Flipped Classroom is not ideal

Elsa Dahlgren, Staff Writer

In eighth grade I walked into my first day of Algebra Two and was presented with the concept that I would not be taught the lessons in class, but rather have to learn them at home by myself then come into school the next day ready to move on. 

My algebra teacher was highly optimistic that this style, known as flipped classroom, would be the new innovative way of learning for students, primarily implemented in math classes. It was designed to allow students to take the time they need individually to fully process the material, and start/stop the lesson as needed, but personally it imposed more challenges than flexibility. 

But, I disagree. Flipped classroom does not create an optimal learning environment. 

Harvard University defines flipped classroom as, “structured around the idea that lecture or direct instruction is not the best use of class time. Instead students encounter information before class, freeing class time for activities that involve higher order thinking.”

Seemingly, math teachers are often in support of this learning style, as it gives students the opportunity to learn at their own pace. 

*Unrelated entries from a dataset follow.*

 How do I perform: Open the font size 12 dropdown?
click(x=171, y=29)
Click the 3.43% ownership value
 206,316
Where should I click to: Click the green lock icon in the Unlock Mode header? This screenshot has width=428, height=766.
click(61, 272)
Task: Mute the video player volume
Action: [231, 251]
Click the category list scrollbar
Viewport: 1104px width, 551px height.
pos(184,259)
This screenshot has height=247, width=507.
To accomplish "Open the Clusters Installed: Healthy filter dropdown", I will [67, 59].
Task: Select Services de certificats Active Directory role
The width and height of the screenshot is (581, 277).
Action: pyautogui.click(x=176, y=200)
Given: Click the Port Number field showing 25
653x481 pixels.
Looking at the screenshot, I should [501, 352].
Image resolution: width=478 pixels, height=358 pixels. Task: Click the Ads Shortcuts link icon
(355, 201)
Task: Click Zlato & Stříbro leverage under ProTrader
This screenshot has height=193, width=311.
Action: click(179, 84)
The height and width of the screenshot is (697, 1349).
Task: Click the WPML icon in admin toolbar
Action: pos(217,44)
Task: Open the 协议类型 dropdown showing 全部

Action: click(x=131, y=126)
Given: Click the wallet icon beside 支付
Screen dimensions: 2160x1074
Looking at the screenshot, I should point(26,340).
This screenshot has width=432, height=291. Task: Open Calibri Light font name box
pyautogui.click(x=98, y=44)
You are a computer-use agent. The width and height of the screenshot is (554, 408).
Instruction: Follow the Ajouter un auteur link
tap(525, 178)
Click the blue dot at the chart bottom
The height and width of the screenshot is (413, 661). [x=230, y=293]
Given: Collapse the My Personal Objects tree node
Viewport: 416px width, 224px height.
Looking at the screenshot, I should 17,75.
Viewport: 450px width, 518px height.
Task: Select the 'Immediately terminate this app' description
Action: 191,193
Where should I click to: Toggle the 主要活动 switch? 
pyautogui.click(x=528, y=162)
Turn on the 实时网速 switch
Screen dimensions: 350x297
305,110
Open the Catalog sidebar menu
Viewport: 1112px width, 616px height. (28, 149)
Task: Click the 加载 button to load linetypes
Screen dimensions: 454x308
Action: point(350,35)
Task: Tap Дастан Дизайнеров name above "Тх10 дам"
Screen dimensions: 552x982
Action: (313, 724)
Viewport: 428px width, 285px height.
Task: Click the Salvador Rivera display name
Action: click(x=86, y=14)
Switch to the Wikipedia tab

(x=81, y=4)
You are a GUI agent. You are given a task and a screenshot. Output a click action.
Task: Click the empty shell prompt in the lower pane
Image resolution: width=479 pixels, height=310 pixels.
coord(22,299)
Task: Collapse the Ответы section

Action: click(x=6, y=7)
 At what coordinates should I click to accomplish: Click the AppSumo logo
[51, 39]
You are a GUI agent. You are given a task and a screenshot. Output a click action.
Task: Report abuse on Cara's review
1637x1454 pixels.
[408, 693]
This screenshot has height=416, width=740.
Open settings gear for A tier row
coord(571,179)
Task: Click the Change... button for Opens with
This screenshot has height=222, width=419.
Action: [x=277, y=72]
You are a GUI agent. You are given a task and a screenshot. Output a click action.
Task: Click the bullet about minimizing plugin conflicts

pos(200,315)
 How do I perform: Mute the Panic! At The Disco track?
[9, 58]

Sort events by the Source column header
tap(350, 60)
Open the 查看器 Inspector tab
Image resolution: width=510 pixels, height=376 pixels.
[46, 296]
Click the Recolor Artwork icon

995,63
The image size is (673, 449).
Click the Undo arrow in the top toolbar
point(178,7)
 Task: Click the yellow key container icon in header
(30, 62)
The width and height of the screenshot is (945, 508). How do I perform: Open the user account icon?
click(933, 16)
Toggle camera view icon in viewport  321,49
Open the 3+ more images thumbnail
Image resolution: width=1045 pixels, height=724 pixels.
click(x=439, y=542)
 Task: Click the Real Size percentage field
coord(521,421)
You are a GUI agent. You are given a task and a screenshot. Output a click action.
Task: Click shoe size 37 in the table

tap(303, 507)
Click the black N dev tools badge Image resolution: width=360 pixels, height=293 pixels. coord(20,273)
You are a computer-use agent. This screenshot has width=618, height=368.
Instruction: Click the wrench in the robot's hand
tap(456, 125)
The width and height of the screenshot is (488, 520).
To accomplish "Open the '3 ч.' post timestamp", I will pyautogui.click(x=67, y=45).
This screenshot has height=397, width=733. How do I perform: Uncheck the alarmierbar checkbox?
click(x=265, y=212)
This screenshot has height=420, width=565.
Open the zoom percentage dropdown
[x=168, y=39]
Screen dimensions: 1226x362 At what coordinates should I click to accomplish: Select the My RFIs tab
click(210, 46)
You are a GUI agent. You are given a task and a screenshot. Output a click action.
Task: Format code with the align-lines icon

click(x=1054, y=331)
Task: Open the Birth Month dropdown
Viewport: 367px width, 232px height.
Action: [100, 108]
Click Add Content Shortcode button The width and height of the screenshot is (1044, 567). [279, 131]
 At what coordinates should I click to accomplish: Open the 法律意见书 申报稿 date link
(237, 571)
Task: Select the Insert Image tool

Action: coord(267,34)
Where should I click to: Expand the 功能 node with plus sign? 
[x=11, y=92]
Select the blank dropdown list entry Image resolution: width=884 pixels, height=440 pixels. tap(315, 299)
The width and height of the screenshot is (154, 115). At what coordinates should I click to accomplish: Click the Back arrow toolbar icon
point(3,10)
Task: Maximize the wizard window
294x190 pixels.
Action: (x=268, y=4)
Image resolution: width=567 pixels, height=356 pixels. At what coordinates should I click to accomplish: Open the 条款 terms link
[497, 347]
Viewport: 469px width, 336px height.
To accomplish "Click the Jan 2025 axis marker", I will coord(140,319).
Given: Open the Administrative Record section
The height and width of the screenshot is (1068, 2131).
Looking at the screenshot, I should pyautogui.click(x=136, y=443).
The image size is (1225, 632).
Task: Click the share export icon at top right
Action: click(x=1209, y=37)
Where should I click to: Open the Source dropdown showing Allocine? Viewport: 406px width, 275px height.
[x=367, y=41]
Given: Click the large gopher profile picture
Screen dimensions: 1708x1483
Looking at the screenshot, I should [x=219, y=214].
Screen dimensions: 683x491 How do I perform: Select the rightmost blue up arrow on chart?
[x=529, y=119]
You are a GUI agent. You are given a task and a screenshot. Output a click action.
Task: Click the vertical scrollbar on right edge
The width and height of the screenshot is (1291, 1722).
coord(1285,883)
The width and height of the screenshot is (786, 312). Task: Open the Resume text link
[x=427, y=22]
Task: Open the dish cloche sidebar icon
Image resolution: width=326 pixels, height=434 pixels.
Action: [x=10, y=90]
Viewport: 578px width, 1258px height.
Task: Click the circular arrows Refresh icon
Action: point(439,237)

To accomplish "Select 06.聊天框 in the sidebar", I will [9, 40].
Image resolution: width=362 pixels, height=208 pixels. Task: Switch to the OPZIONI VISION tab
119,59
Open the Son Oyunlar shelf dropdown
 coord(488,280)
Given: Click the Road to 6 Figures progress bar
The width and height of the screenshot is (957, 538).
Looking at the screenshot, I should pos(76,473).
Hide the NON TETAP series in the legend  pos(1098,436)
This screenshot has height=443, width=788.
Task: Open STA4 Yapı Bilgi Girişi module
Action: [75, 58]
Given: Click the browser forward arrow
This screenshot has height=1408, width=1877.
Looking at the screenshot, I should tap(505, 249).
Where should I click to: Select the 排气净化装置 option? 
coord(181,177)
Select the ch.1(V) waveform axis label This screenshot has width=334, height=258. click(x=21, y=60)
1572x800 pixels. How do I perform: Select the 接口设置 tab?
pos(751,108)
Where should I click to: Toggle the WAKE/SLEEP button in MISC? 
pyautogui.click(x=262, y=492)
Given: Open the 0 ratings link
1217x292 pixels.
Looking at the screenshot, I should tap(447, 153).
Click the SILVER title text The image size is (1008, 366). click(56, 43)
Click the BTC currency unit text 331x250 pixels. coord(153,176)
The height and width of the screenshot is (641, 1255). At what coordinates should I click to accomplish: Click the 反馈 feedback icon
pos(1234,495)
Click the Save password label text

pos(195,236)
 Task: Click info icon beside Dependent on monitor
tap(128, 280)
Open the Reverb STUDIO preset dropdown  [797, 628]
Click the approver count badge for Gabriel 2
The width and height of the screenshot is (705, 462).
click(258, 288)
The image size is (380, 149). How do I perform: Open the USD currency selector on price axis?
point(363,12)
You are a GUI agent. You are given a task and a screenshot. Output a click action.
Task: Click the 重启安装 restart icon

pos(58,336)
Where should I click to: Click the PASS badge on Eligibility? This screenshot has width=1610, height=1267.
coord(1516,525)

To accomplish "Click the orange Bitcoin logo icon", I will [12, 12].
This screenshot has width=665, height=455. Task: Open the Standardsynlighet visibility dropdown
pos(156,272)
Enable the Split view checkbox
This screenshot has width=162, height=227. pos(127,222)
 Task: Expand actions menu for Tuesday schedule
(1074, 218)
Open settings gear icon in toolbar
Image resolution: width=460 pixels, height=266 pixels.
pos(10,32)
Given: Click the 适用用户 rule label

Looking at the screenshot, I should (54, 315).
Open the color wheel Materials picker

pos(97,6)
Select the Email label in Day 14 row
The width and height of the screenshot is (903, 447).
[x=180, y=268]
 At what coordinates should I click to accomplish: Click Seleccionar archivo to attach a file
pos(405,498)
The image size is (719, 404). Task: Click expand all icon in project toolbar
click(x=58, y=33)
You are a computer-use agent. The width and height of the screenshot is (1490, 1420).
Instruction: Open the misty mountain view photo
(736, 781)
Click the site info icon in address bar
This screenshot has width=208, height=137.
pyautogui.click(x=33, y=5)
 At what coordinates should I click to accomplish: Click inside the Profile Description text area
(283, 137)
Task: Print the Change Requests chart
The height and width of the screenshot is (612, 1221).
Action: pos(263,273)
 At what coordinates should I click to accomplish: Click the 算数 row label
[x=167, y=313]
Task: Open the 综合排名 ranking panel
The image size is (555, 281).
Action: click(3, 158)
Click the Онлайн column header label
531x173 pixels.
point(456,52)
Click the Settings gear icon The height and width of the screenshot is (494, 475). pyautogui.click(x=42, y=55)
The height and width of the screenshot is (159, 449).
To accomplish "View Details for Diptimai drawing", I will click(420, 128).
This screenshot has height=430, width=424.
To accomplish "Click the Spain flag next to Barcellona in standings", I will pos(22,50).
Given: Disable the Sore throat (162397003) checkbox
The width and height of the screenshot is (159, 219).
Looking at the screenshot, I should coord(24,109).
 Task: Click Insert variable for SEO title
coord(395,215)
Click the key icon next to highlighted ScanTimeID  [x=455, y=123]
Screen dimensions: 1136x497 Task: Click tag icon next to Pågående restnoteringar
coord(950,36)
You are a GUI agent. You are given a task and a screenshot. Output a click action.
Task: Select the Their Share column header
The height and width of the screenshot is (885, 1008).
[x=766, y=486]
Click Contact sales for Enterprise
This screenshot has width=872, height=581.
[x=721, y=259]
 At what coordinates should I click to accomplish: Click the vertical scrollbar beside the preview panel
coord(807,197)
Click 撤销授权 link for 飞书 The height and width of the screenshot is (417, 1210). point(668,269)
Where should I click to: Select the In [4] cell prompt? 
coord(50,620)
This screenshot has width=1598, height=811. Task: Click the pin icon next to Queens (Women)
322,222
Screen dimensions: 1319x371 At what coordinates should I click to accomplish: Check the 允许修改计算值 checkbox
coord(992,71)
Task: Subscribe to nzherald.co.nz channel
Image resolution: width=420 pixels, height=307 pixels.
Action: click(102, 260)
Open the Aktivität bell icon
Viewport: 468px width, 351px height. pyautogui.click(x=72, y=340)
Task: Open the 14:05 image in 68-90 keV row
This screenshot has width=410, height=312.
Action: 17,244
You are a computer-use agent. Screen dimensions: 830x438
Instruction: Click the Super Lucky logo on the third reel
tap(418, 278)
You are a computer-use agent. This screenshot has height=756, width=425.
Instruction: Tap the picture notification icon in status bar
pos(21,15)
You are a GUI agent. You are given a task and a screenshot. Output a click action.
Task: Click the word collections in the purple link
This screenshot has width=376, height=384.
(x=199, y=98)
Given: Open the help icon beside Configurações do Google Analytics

Math teacher Blain Lakin describes the benefits of flipped classrooms. “Kids do work in class and have time for questions. Students may need to learn this way for future career training or post secondary classes, and if you fall behind, you have a way to catch up.”

However, the disadvantages don’t go unnoticed.

“Students may not have the attention span or know how to watch videos and take notes- so that would be difficult. They also can’t ask questions in the moment” Lakin said. 

For the first year I did flipped classroom, I tried my hardest to convince myself that this modern learning method was the best way for me to absorb the information. I gave it my utmost effort, writing down notes along the way, coming in with questions; I fully embraced the fact that I had to watch video lessons. 

Despite my continuous efforts to learn through videos, I was never able to comprehend the information. While its purpose is to encompass more learning styles, flipped classrooms deprive students and teachers of the connection needed to understand what the class needs at that moment.

This year, in AP Calculus AB, I learned the lessons live from a teacher for the first time since algebra one. Rediscovering the traditional classroom format, empathized the difference between learning the lessons live in class and learning off a video. 

In just one lesson, there may be many times where my Calculus class needs to go back and relearn, or have a teacher further explain a concept because the majority of the class is confused. Live lessons also allow students to hear their classmates’ questions, which often gives them a further understanding of the topic. 

Staying engaged inside the classroom through live lessons has not only helped me comprehend the material, but also create a connection with my teacher where I feel comfortable asking questions. Occasionally when learning through flipped classroom, I would feel so lost, and have so many questions that I just avoided asking the teacher all together, leading me to fall behind.

Many students are in a similar situation, learning through a video and then feeling like they’re completely on their own when learning the material.

“Any time I watch a video lesson at home and I’m confused I end up in a cycle of rewatching the video over and over again,” junior Caroline Lee said. “When there’s no teacher to ask an immediate question, I get stuck and it makes it difficult to move on.”

The previous year of learning online gave math teachers another reason to boycott flipped classroom. Many have described the 2020-2021 school year as a year of “learning loss.” To fully regain the knowledge students missed out on, it’s essential teachers present their lessons in person.

“After spending so much time online and watching hundreds of math video lessons, I want to learn in person and have more face to face interaction with my teachers,” Lee said. “It’s hard for me to sit through those videos after watching so many.”

E-learning had students online for an entire year, so having the privilege of being back in the building should be fully taken advantage of by disconnecting from our computers when learning.

With the 2021-2022 school year coming to an end, and another year in person up and coming, the elimination of flipped classrooms would be a pivotal moment in improving our education at Lake Forest High School.